▶ [Exercises to complete]
1) Answer these questions from the passage on concierge medicine:
(a) How long have concierge clinics been around in the US?
(b) What does the writer argue is a primary motivator for paying for high-end care?
(c) How much does Private Medical pay annually for the right practitioner?
2) Translate this sentence from the passage on concierge medicine into Spanish: "There are rewards for the physicians themselves, of course."
3) Copy the part of the concierge medicine passage between "Boutique concierge docs, clinics" and "the right practitioner.", inclusive.

▶ [Selected extract]
Concierge clinics in the US have been around for more than a decade, but there's a subset of concierge docs who aren't the ones you might be thinking of, these docs are at the highest of "high-end".
The move in the US to population health and value based care may have thrown into question where much of healthcare may exactly end up, but there's much more clarity on where the highest-end concierge medicine already is; It's booming for those who have identified the market correctly.
Boutique concierge docs, clinics and even high-end hospital wards are caching in on Americans willingness to pay for high quality care and immediate access, and the stress reduction when there is an event. (I would argue that this reduction in stress knowing that you're going to have someone holding your hand is a primary motivator.)
From a NY Times article
There are rewards for the physicians themselves, of course. A successful internist in New York or San Francisco might earn $200,000 to $300,000 per year, according to Dr. Shlain, but Private Medical pays $500,000 to $700,000 annually for the right practitioner.

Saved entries
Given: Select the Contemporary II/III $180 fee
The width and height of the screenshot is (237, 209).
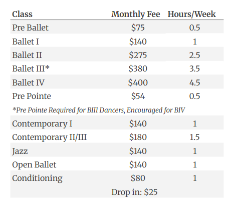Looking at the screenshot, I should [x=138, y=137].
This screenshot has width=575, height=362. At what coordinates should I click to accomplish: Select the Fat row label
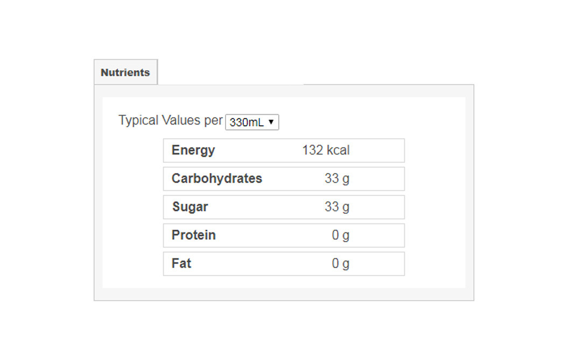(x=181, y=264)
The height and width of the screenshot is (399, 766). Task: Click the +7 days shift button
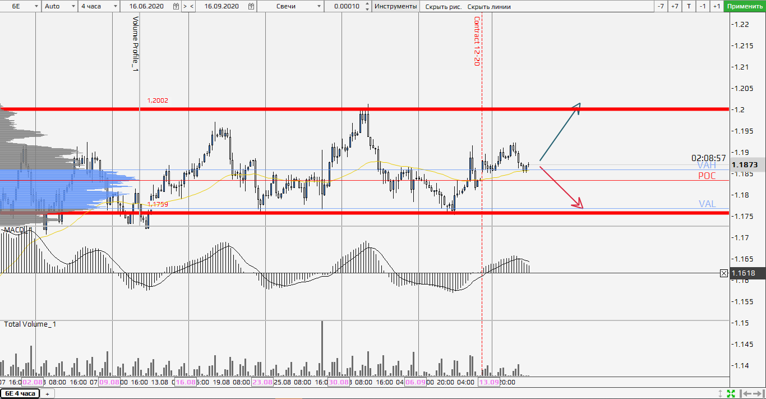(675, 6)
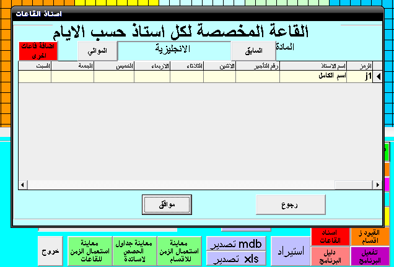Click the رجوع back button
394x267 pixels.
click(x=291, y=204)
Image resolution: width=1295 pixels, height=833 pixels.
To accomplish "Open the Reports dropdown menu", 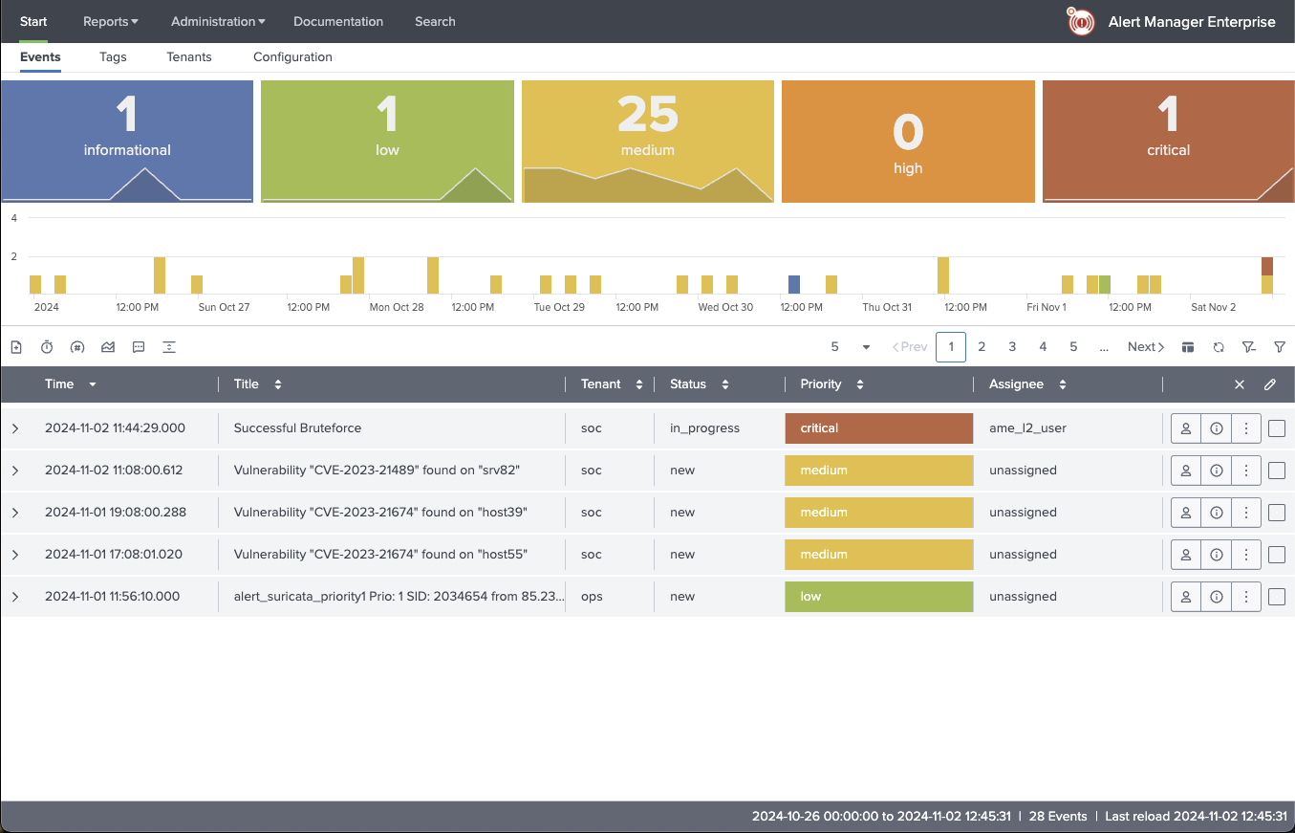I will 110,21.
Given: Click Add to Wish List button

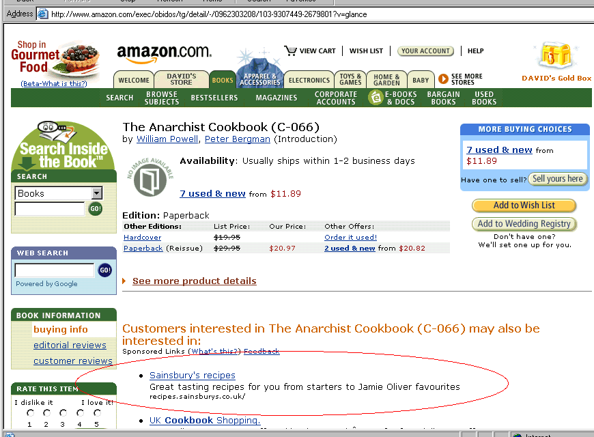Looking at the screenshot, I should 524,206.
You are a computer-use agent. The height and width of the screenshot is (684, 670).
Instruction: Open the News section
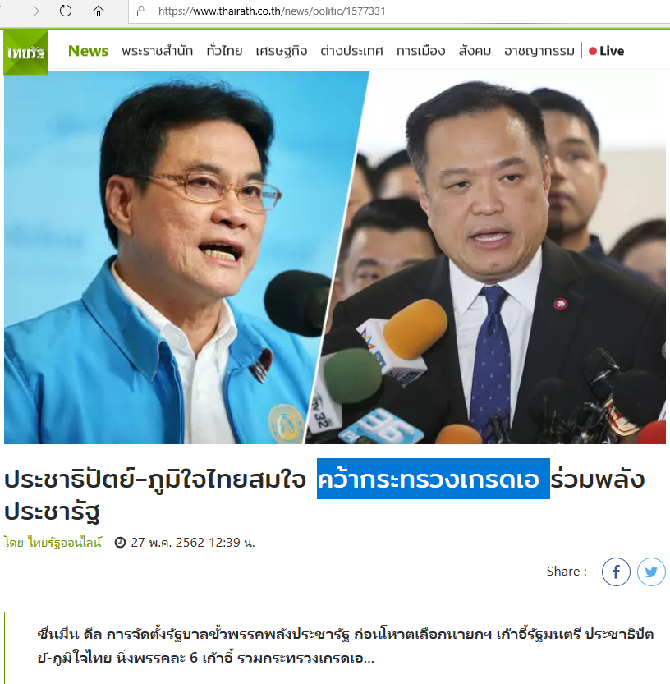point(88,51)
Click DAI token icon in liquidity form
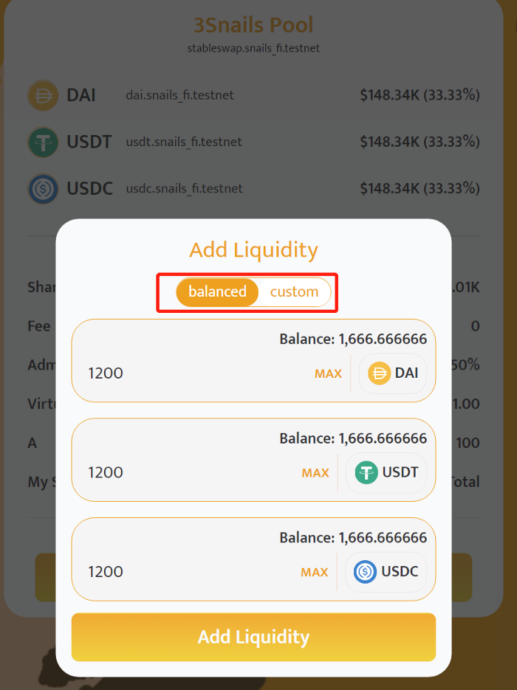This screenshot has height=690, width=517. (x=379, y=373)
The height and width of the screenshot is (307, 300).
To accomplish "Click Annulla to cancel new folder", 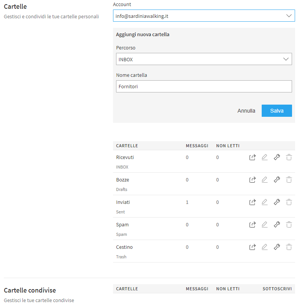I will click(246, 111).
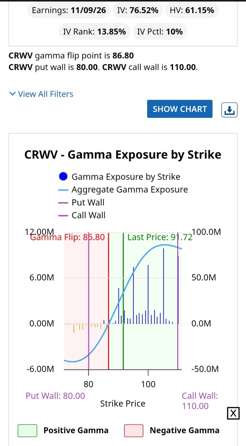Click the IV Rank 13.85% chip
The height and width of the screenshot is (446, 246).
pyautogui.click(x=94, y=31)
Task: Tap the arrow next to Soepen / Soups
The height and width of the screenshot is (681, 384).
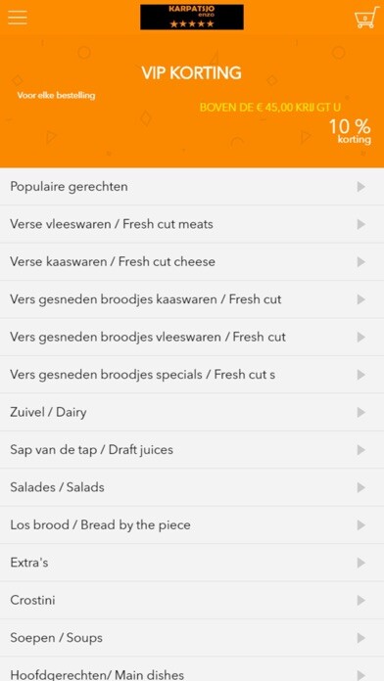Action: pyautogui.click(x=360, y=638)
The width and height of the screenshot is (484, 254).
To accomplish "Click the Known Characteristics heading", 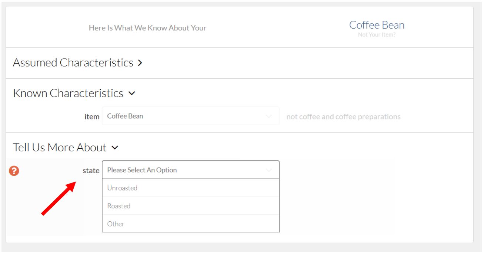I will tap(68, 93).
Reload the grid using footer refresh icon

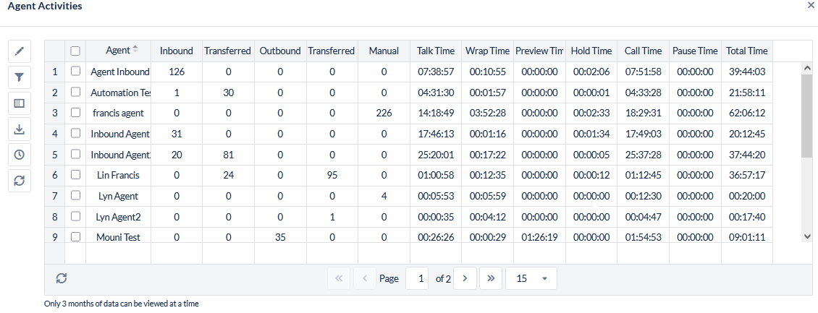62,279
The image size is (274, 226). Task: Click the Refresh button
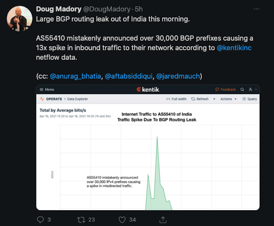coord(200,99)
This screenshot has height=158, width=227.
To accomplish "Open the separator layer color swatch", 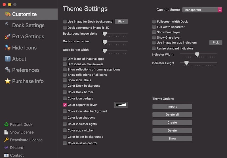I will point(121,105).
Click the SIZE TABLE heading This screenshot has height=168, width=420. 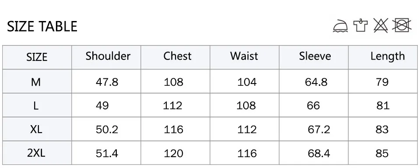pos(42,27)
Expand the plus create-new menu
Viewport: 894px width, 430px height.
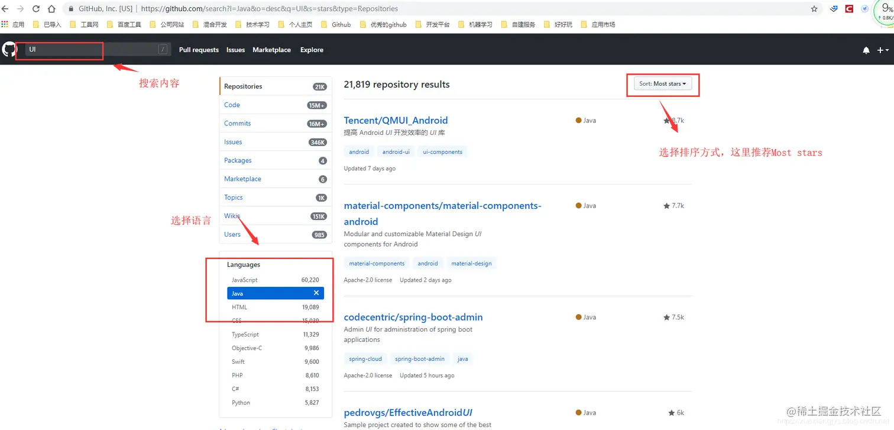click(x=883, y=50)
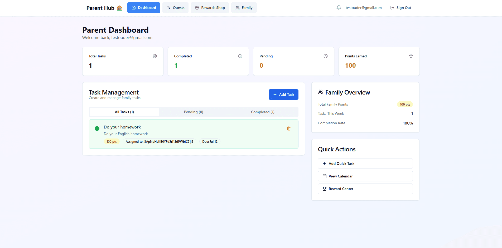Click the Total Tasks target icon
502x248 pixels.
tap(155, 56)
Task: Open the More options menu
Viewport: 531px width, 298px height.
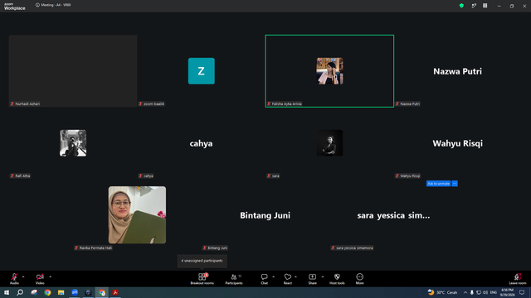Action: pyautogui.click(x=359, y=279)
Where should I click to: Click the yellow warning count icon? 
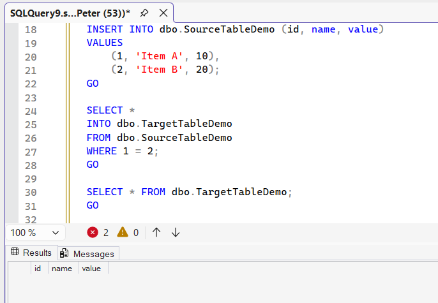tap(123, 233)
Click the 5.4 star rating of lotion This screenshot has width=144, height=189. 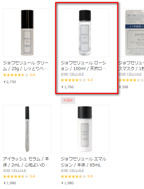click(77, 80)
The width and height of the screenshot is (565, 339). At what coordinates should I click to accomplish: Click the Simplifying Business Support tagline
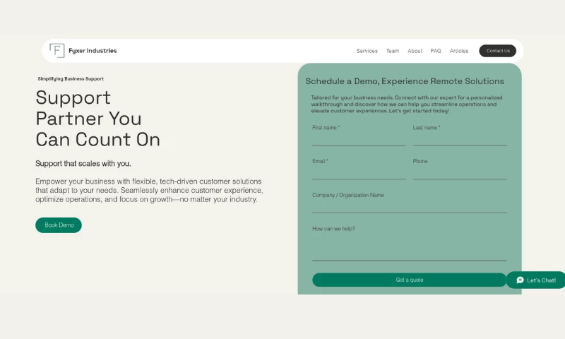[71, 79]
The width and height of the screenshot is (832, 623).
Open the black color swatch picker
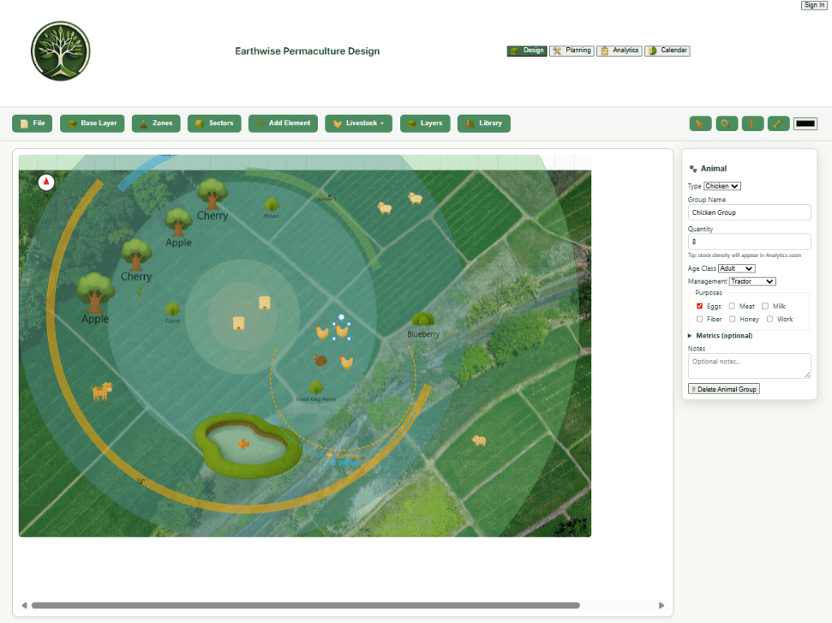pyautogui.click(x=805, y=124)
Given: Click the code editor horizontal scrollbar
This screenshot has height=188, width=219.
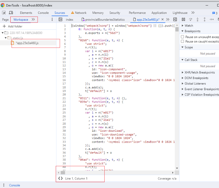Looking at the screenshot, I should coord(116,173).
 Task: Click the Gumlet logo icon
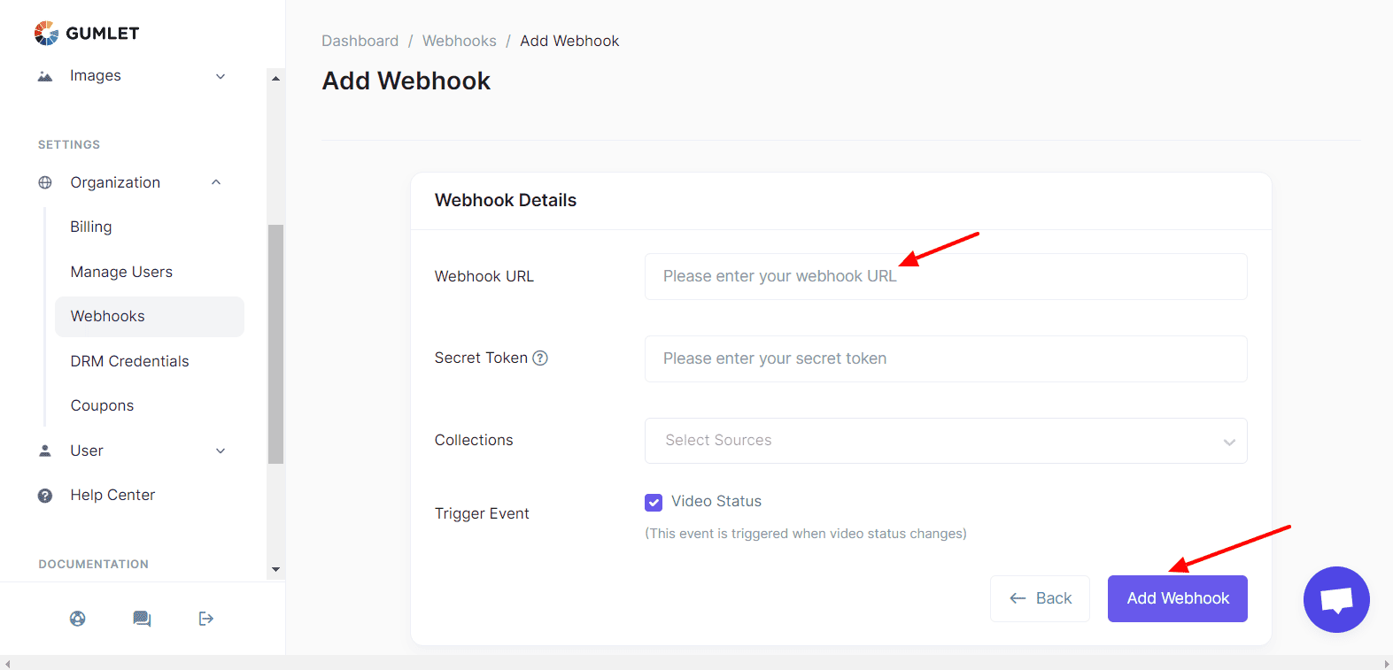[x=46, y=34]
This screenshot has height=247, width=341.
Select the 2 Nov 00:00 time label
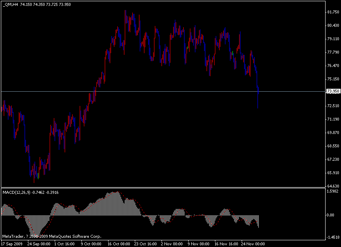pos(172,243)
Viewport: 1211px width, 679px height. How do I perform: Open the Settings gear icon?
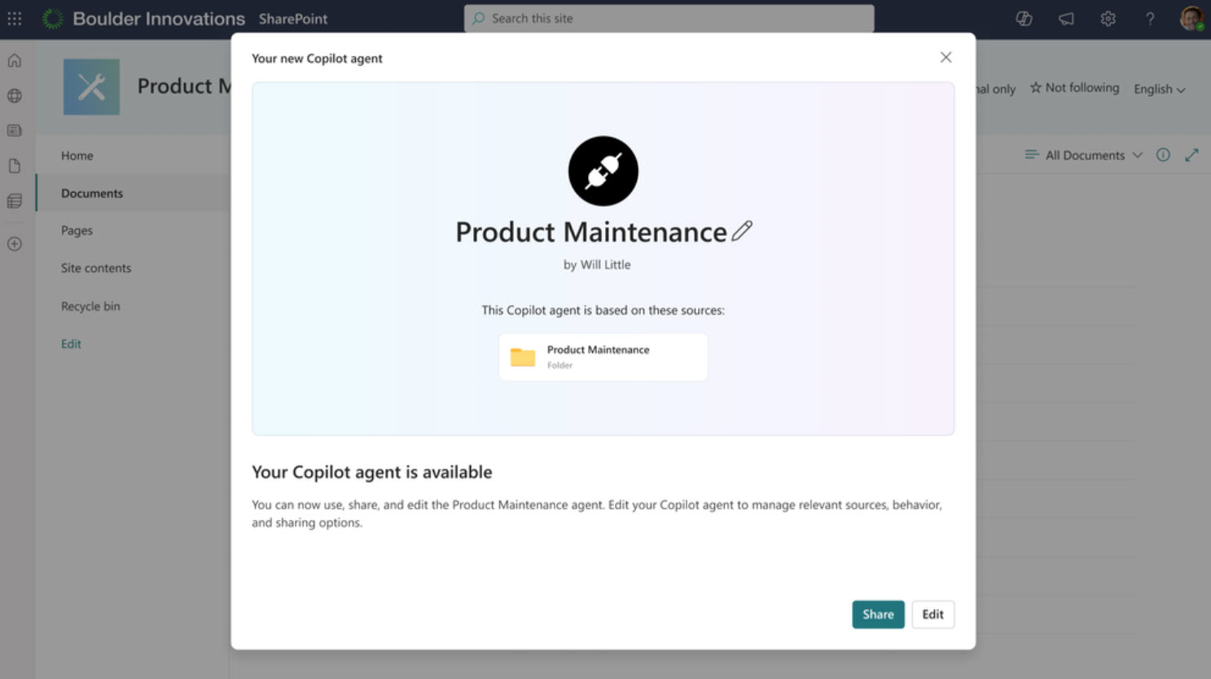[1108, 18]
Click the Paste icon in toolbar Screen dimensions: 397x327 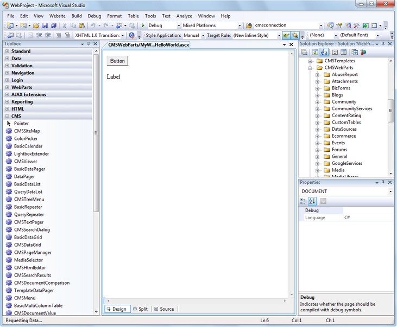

▶ [Solutions per task]
1)
(a) More than a decade.
(b) The reduction in stress from knowing that someone is going to be holding your hand.
(c) $500,000 to $700,000.

2) Por supuesto, hay recompensas para los propios médicos.

3)
Boutique concierge docs, clinics and even high-end hospital wards are caching in on Americans willingness to pay for high quality care and immediate access, and the stress reduction when there is an event. (I would argue that this reduction in stress knowing that you're going to have someone holding your hand is a primary motivator.)
From a NY Times article
There are rewards for the physicians themselves, of course. A successful internist in New York or San Francisco might earn $200,000 to $300,000 per year, according to Dr. Shlain, but Private Medical pays $500,000 to $700,000 annually for the right practitioner.